In the initial rush to get online, a lot of companies succumbed to the obvious temptation of simply replicating their traditional content on the Web, without paying too much attention to the fact that people have different information needs in different media environments.
Thankfully, things are starting to change. While information providers must keep certain promises to their users, they are beginning to realise that they should not be producing exactly the same content for all the delivery platforms – be it print, analogue broadcasting, the Internet, digital TV or even mobile phones.
It is important for media companies to have a brand identity that spans all platforms, but every effort should be made to deliver qualified brands that are relevant for each type of medium, by re-evaluating the needs of the customer and adapting the product.

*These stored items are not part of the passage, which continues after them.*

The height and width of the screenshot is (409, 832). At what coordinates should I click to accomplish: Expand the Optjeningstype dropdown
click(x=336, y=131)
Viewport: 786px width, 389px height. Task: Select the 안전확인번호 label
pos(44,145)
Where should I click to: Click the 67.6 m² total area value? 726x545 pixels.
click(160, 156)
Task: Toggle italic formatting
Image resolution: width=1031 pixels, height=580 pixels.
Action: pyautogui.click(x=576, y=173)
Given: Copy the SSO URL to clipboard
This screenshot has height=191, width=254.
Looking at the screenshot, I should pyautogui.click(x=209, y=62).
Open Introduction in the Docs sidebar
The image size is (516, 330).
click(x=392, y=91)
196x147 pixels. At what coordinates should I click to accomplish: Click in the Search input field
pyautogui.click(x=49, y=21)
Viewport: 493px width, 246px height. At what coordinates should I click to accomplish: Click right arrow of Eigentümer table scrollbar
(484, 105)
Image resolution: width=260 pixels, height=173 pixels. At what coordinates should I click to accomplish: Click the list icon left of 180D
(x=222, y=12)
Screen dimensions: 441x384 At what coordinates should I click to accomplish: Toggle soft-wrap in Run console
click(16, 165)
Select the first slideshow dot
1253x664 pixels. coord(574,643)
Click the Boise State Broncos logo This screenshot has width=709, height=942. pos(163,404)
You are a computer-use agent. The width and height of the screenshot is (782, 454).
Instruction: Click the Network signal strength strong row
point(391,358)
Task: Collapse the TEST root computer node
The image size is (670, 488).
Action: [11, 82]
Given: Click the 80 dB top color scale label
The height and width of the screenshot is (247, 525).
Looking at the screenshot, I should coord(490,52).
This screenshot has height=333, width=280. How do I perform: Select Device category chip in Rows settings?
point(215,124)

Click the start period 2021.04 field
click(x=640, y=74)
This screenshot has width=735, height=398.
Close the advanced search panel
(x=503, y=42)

This is where lessons can be learned from companies in the packaged goods sector. The intense competition among consumer brands demands a constant cycle of product innovation and brand re-evaluation. The personality of the Levi’s brand may be unmistakable, but the old classic has only remained fresh through reinvention of the product and its image.
It is vital that the media industry now takes these principles on board, because the diversity of media platforms and content providers has only recently exposed them to the kind of competition suffered by packaged goods brands.
For many years Teletext existed in a virtual monopoly, providing the only commercial text service on analogue TV. The weekly audience is still huge at 24 million, and research has shown that it is a highly valued and trusted information source. But the analogue service has a passive relationship with its audience that is not particularly relevant as it moves forward on all digital platforms.
A lot of work has therefore gone into developing a new personality for the brand that maintains its values of trust, while developing it as an “active” rather than a “passive” choice for the consumer. New products for the Web, digital TV and mobile phones have been introduced that address the needs of each particular platform.
All “old” media organisations must continually revisit their position as they move forward, delivering qualified brands and products that will involve users in all media environments.